> _Soal 1_
Dalam renungan tentang iman dan tindakan, apa dampak dari kekosongan batin?
> _Soal 2_
Berdasarkan renungan tentang iman dan tindakan, jelaskan mengapa manusia perlu beriman pada Tuhan.
> _Soal 3_
Tuliskan kelanjutan renungan tentang iman dan tindakan, mulai dari bagian akhirnya.

> _Kutipan Dokumen_
::::::
Home » Renungan » Iman dan Tindakan

Iman dan Tindakan

2 Timotius 1:1-14; Lukas 17: 5-10

Di sebuah Pemahaman Alkitab, terdapat dialog antar peserta PA. Dialog itu bermula dari pertanyaan: Apa jadinya menjalankan pekerjaan atau tindakan hidup sehari-hari tanpa didasari dengan iman pada Allah? Seorang peserta PA berujar bahwa menjalankan hidup tanpa iman pada Allah tentu bisa. Toh manusia itu makhluk otonom, bisa melakukan semua hal dengan segala daya, kemampuan yang ada padanya. Ujaran salah satu peserta PA itu kemudian memantik serunya dialog. Benarkah manusia itu otonom? Seperti apakah sifat otonom dalam diri manusia? Manusia dicipta Allah dalam berbagai dimensi. Ada dimensi fisik, sosial, mental dan juga spiritual. Ketika seseorang mengalami sakit fisik, rasa tidak nyaman muncul dan keinginan memulihkan sakitnya fisik segera dilakukan.

Demikian juga saat mental mengalami gangguan. Pemulihan harus segera dilakukan. Namun sayang, keberadaan spiritualitas kerap diabaikan. Saat spiritualitas mengalami gangguan atau sakit, banyak kali pengabaian dilakukan. Apa jadinya? Jadinya manusia mengalami kekosongan batin. Dampak dari kekosongan batin adalah keterombang-ambingan manusia di tengah berbagai pergumulan. Tidak ada kejelasan arah dan tujuan hidup. Di sinilah perlunya iman pada Tuhan. Iman pada Tuhan membuat manusia percaya dan mendapat kepercayaan dari Allah, sumber hidup dan keselamatan. Maka dari itu menjalankan pekerjaan, aktivitas dan tindakan sehari-hari tanpa iman pada Tuhan, hal itu bisa saja dilakukan. Namun dalam aktivitas dan tindakan yang dilakukan, manusia tidak memiliki pegangan dan dalam kekosongan batin.

Melalui injil pada hari ini, kita berefleksi tentang bagaimana beriman pada Allah mewarnai tindakan-tindakan serta bagaimana tindakan hidup sehari-hari mewarnai kehidupan beriman kita. Demikian juga melalui keteladanan keluarga Lois, Eunike. Melalui keluarga itu iman Timotius bertumbuh kembang dan kuat di tengah tantangan-tantangan hidup.

Bagaimana dengan keluarga kita? Beriman pada Tuhan melalui tindakan-tindakan keseharian adalah wujud syukur kita pada Tuhan. Di bulan keluarga tahun 2019 ini kita akan menggumulkan seruan Tuhan Yesus, “Bertolaklah ke tempat yang lebih dalam” (Lukas 5:4). Tema itu menegaskan ajakan Tuhan Yesus bagi setiap orang dan keluarga supaya mau menghadapi kehidupan yang penuh tantangan dengan beriman pada Dia, sumber keselamatan.
::::::
> _Bahan_

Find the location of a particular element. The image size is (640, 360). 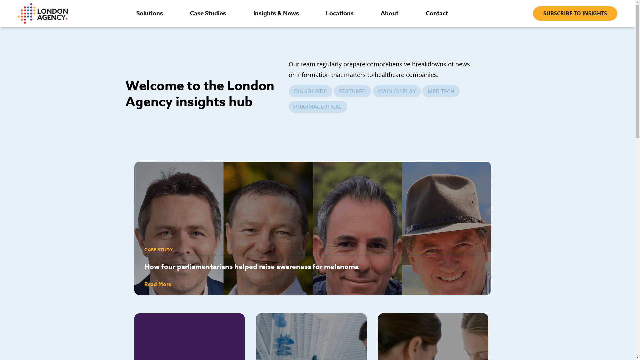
::::::
> _Jawaban 1_
Manusia terombang-ambing di tengah berbagai pergumulan.

> _Jawaban 2_
Spiritualitas yang sakit sering diabaikan, sehingga manusia mengalami kekosongan batin, terombang-ambing dalam pergumulan, dan kehilangan arah serta tujuan hidup. Iman pada Tuhan membuat manusia percaya dan mendapat kepercayaan dari Allah, sumber hidup dan keselamatan. Dengan iman itu, manusia memiliki pegangan dalam tindakan sehari-hari.

> _Jawaban 3_
Surat 2 Timotius merupakan surat pribadi yang ditujukan kepada Timotius. Dalam surat ini Timotius disebut sebagai “anakku yang kekasih” yang menunjukkan relasi kedekatan mereka. Relasi yang dekat itu juga terlihat lewat pengenalan Paulus pada Nenek dan Ibu Timotius yang bernama Lois dan Eunike. Paulus melihat ketulusan dan kekuatan iman yang nampak dalam diri Timotius tidak terlepas dari pengajaran kehidupan sebagaimana yang diteladankan oleh Lois dan Eunike.

Penyebutan Nenek dan Ibu Timotius menegaskan bahwa iman itu menular. Pernyataan inilah yang menjadi dasar nasihat Paulus, agar Timotius menularkan imannya dengan cara berkobar-kobar dalam melayani (ay 6). Agaknya terdapat keadaan persoalan atau tantangan yang tengah dihadapi jemaat yang dilayani oleh Timotius (lihat 2 Tim 3). Paulus dengan tegas mengatakan: “Memang setiap orang yang mau hidup beribadah di dalam Kristus Yesus akan menderita aniaya” (2 Tim 3:12). Bagaimanakah cara Paulus menguatkan Timotius? Dengan mengingatkan betapa luar biasanya teladan kehidupan yang diperlihatkan oleh Lois dan Eunike. Berdasarkan itu, Paulus menyatakan bahwa karunia Allah membuat orang percaya tidak perlu takut (ay 7) dan tidak malu (ay 8, diulangi lagi ay 12). Sebab Allah telah menunjukkan rahmat-Nya (ay 17). Justru karena itu, hidup adalah berkarya untuk Dia, dengan cara memberitakan dan memelihara, Injil kabar baik sebagai harta yang indah (ay 14).

Jika kita membaca dengan seksama, dialog Yesus dan para murid-Nya di ayat 5-6 dan 7-10 tampak tak terkait satu sama lain. Ketiadaan kaitan antara dua bagian itu adalah: dua ayat pertama berbicara tentang iman dan ayat-ayat selanjutnya perihal karya seorang hamba. Iman dan tindakan. Dalam hidup, acapkali hidup beriman dan tindakan-tindakan dipisahkan. Sekalipun dalam doa, dalam permenungan kerap mengaitkan kehidupan beriman dan tindakan sehari-hari, namun praktik kerap menunjukkan perbedaan. Hal itu menjadikan tindakan-tindakan yang dilakukan tidak berkait dengan iman pada Tuhan dan sebaliknya, iman kita pada Tuhan tidak terwujud dalam tindakan sehari-hari.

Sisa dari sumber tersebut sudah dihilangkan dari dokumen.